#### RAW DATA
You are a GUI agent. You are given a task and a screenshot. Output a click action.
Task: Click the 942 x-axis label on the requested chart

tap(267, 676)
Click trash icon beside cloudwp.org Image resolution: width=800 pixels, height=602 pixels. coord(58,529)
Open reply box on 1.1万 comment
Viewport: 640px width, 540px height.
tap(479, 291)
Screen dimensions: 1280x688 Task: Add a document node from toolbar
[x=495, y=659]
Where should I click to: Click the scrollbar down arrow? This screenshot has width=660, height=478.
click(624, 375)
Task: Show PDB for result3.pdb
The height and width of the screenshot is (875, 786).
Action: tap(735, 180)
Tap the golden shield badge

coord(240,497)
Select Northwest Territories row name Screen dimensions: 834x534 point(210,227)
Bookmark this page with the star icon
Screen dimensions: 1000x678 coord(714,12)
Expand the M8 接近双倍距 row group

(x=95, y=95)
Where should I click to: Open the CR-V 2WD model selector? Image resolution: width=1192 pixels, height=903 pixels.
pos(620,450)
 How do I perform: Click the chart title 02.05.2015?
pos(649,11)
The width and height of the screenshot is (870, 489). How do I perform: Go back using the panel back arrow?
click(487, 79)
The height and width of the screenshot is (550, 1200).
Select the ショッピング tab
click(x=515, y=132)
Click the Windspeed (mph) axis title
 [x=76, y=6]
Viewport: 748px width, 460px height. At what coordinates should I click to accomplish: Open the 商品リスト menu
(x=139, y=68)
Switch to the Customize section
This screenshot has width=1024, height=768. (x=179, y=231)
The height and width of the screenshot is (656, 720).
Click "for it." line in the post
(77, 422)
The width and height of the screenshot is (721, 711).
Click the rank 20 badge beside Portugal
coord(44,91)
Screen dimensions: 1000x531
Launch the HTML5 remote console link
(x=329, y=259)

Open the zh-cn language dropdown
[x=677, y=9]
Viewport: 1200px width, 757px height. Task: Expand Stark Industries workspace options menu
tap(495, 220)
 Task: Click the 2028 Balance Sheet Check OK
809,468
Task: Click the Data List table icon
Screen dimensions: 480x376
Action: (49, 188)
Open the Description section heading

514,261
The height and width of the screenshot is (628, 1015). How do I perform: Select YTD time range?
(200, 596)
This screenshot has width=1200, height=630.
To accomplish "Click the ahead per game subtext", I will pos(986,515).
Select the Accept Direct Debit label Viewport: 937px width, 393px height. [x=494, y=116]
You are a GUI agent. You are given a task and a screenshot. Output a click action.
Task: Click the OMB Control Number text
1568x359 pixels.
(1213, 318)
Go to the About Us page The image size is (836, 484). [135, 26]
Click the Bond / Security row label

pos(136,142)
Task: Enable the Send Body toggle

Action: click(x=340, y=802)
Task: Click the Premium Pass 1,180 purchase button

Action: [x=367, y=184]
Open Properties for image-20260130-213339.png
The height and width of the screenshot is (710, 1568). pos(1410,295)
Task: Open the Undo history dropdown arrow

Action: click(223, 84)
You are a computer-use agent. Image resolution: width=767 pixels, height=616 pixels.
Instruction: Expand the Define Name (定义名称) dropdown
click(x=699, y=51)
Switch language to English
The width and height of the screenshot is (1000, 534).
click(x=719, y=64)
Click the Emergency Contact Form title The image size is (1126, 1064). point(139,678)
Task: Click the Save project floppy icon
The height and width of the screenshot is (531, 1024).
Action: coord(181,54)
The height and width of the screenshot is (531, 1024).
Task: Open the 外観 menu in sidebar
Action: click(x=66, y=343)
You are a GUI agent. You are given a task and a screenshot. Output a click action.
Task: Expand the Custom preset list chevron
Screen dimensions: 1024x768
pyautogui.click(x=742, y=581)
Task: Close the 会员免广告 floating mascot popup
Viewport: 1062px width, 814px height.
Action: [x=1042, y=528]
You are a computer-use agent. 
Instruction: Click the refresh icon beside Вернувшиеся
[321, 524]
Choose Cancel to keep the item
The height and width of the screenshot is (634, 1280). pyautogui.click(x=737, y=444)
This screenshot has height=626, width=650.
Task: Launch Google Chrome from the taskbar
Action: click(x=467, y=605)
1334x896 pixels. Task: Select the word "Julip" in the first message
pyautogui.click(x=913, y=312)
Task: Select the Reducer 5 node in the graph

#### TASK DESCRIPTION
Could you output the records in full, exactly as written?

#### RESULT
You are a GUI agent. You are given a task and a screenshot. Output a click action.
Task: Click the 942 x-axis label on the requested chart

tap(267, 676)
Click trash icon beside cloudwp.org Image resolution: width=800 pixels, height=602 pixels. coord(58,529)
Open reply box on 1.1万 comment
Viewport: 640px width, 540px height.
tap(479, 291)
Screen dimensions: 1280x688 Task: Add a document node from toolbar
[x=495, y=659]
Where should I click to: Click the scrollbar down arrow? This screenshot has width=660, height=478.
click(624, 375)
Task: Show PDB for result3.pdb
The height and width of the screenshot is (875, 786).
Action: tap(735, 180)
Tap the golden shield badge

coord(240,497)
Select Northwest Territories row name Screen dimensions: 834x534 point(210,227)
Bookmark this page with the star icon
Screen dimensions: 1000x678 coord(714,12)
Expand the M8 接近双倍距 row group

(x=95, y=95)
Where should I click to: Open the CR-V 2WD model selector? Image resolution: width=1192 pixels, height=903 pixels.
pos(620,450)
 How do I perform: Click the chart title 02.05.2015?
pos(649,11)
The width and height of the screenshot is (870, 489). How do I perform: Go back using the panel back arrow?
click(487, 79)
The height and width of the screenshot is (550, 1200).
Select the ショッピング tab
click(x=515, y=132)
Click the Windspeed (mph) axis title
 [x=76, y=6]
Viewport: 748px width, 460px height. At what coordinates should I click to accomplish: Open the 商品リスト menu
(x=139, y=68)
Switch to the Customize section
This screenshot has width=1024, height=768. (x=179, y=231)
The height and width of the screenshot is (656, 720).
Click "for it." line in the post
(77, 422)
The width and height of the screenshot is (721, 711).
Click the rank 20 badge beside Portugal
coord(44,91)
Screen dimensions: 1000x531
Launch the HTML5 remote console link
(x=329, y=259)

Open the zh-cn language dropdown
[x=677, y=9]
Viewport: 1200px width, 757px height. Task: Expand Stark Industries workspace options menu
tap(495, 220)
 Task: Click the 2028 Balance Sheet Check OK
809,468
Task: Click the Data List table icon
Screen dimensions: 480x376
Action: (49, 188)
Open the Description section heading

514,261
The height and width of the screenshot is (628, 1015). How do I perform: Select YTD time range?
(200, 596)
This screenshot has width=1200, height=630.
To accomplish "Click the ahead per game subtext", I will pos(986,515).
Select the Accept Direct Debit label Viewport: 937px width, 393px height. [x=494, y=116]
You are a GUI agent. You are given a task and a screenshot. Output a click action.
Task: Click the OMB Control Number text
1568x359 pixels.
(1213, 318)
Go to the About Us page The image size is (836, 484). [135, 26]
Click the Bond / Security row label

pos(136,142)
Task: Enable the Send Body toggle

Action: click(x=340, y=802)
Task: Click the Premium Pass 1,180 purchase button

Action: [x=367, y=184]
Open Properties for image-20260130-213339.png
The height and width of the screenshot is (710, 1568). pos(1410,295)
Task: Open the Undo history dropdown arrow

Action: click(223, 84)
You are a computer-use agent. Image resolution: width=767 pixels, height=616 pixels.
Instruction: Expand the Define Name (定义名称) dropdown
click(x=699, y=51)
Switch language to English
The width and height of the screenshot is (1000, 534).
click(x=719, y=64)
Click the Emergency Contact Form title The image size is (1126, 1064). point(139,678)
Task: Click the Save project floppy icon
The height and width of the screenshot is (531, 1024).
Action: coord(181,54)
The height and width of the screenshot is (531, 1024).
Task: Open the 外観 menu in sidebar
Action: click(x=66, y=343)
You are a GUI agent. You are given a task and a screenshot. Output a click action.
Task: Expand the Custom preset list chevron
Screen dimensions: 1024x768
pyautogui.click(x=742, y=581)
Task: Close the 会员免广告 floating mascot popup
Viewport: 1062px width, 814px height.
Action: [x=1042, y=528]
You are a computer-use agent. 
Instruction: Click the refresh icon beside Вернувшиеся
[321, 524]
Choose Cancel to keep the item
The height and width of the screenshot is (634, 1280). pyautogui.click(x=737, y=444)
This screenshot has height=626, width=650.
Task: Launch Google Chrome from the taskbar
Action: click(x=467, y=605)
1334x896 pixels. Task: Select the word "Julip" in the first message
pyautogui.click(x=913, y=312)
Task: Select the Reducer 5 node in the graph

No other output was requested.